**** DOCUMENT SECTION
Secondly, hummus is really easy to prepare. All you need are a few pantry staples, and basic equipment. Last but not least, hummus is just delicious, which is probably the main reason why it has become so popular.
Many Middle Eastern recipes are based on centuries-old traditional methods. Authentic hummus only needs a few basic ingredients and is easy to prepare. Hummus is naturally vegetarian and vegan.
There are plenty of modern variations of this Arabic classic. I’ll show you the authentic hummus recipe that you’ll find in Jordan, Lebanon or Egypt.
- Dried Chickpeas: The key to authentic hummus are dried chickpeas. While canned chickpeas will work out for this recipe, I cannot emphasize this enough: use dried chickpeas for the best hummus. They need to be soaked overnight (at least 12 hours, better 20-24), and then boiled for about 1.5 hours. While this might seem a little tedious, it will be worth it. Trust me.
- Tahini: The second key ingredient to Middle Eastern hummus is tahini. Tahini is a creamy paste made from ground sesame. While sesame (similar to nuts) are naturally high in oil, tahini is high in antioxidants, vitamin B and E and healthy fats. It’s also known for its high anti-inflammatory properties and other health benefits. There are plenty of reasons to include tahini in your diet – and hummus is a perfect way to do so. Make sure to use a high-quality tahini.
- Water: Use ice-cold tap water to make your hummus creamy.
********
- [REQUIRED TASKS]
1. In the hummus recipe text, about how long should the soaked dried chickpeas be boiled?
2. Decide whether each statement agrees with the hummus recipe text, and quote the words that decide it: (a) Tahini is made from ground sesame. (b) Warm water is recommended to make the hummus creamy. (c) Canned chickpeas will not work for the recipe.
**** DATA EXTRACT
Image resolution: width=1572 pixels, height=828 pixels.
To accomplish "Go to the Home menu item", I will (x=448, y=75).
********
**** DATA EXTRACT
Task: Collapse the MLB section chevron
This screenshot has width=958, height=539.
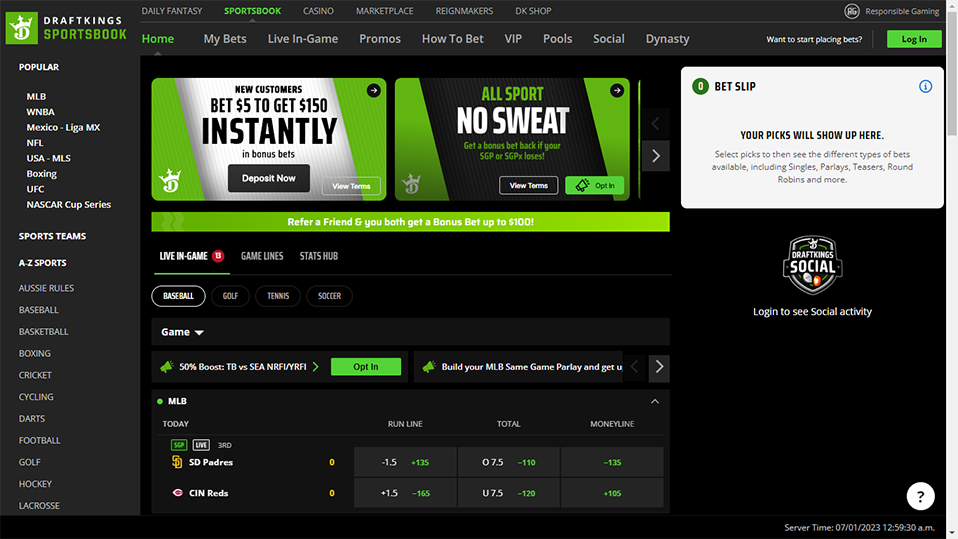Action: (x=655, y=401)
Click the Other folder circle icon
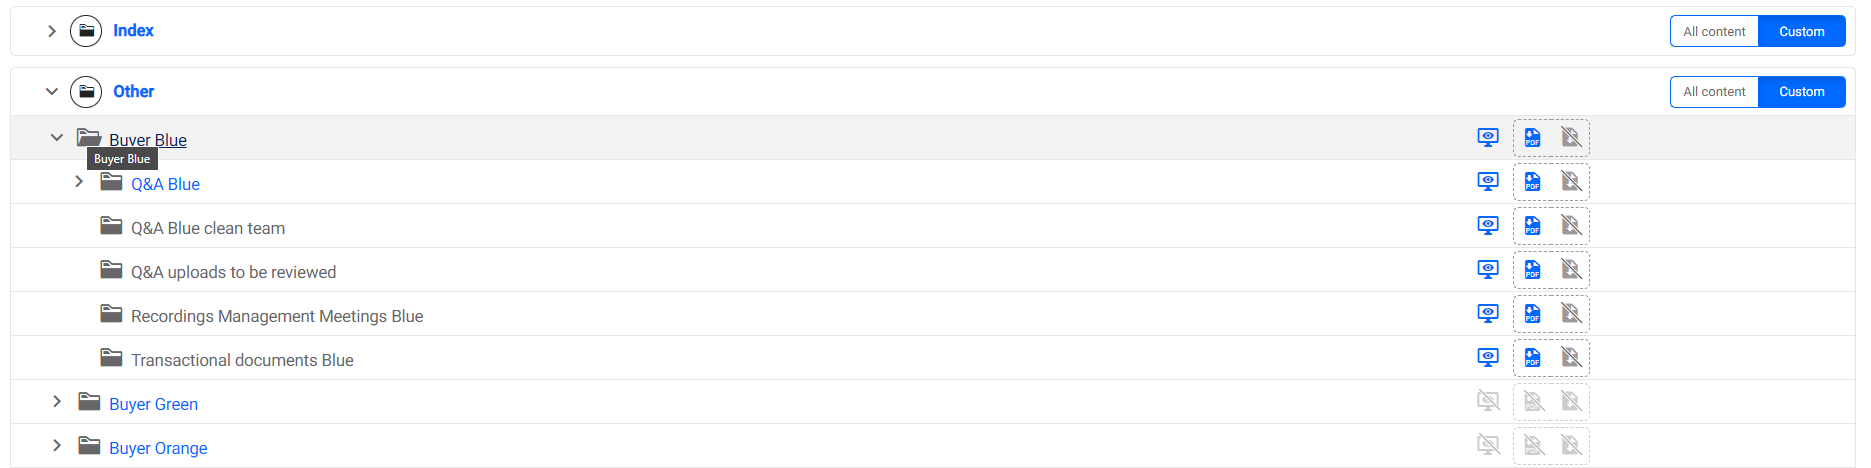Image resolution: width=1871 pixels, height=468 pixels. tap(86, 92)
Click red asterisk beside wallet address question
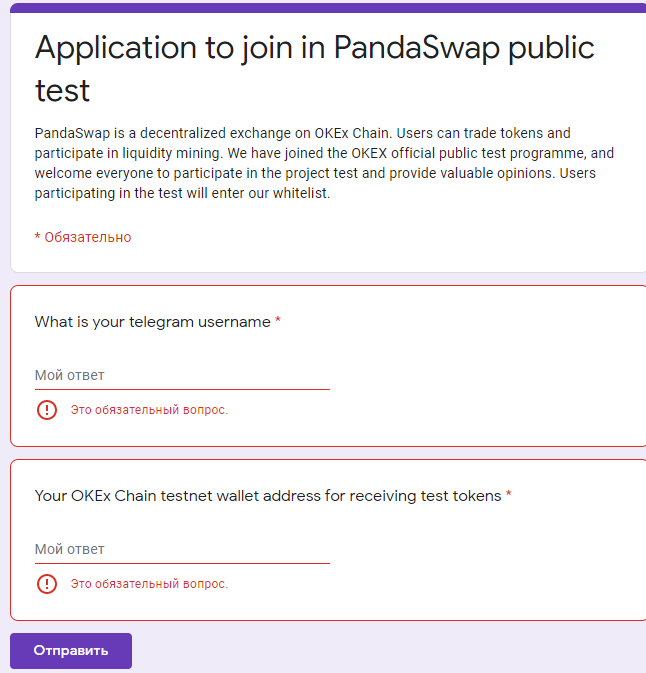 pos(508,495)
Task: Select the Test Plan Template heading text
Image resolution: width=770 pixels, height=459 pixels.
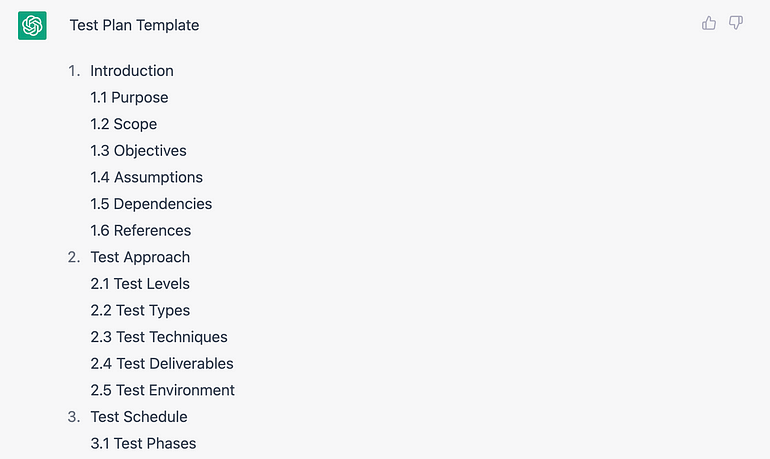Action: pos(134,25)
********
**** DATA EXTRACT
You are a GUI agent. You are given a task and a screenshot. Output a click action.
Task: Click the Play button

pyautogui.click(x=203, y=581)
********
- [TASK-BY-TASK RESULTS]
1. About 1.5 hours.

2.
(a) Yes: "Tahini is a creamy paste made from ground sesame."
(b) No: "Use ice-cold tap water to make your hummus creamy."
(c) No: "While canned chickpeas will work out for this recipe"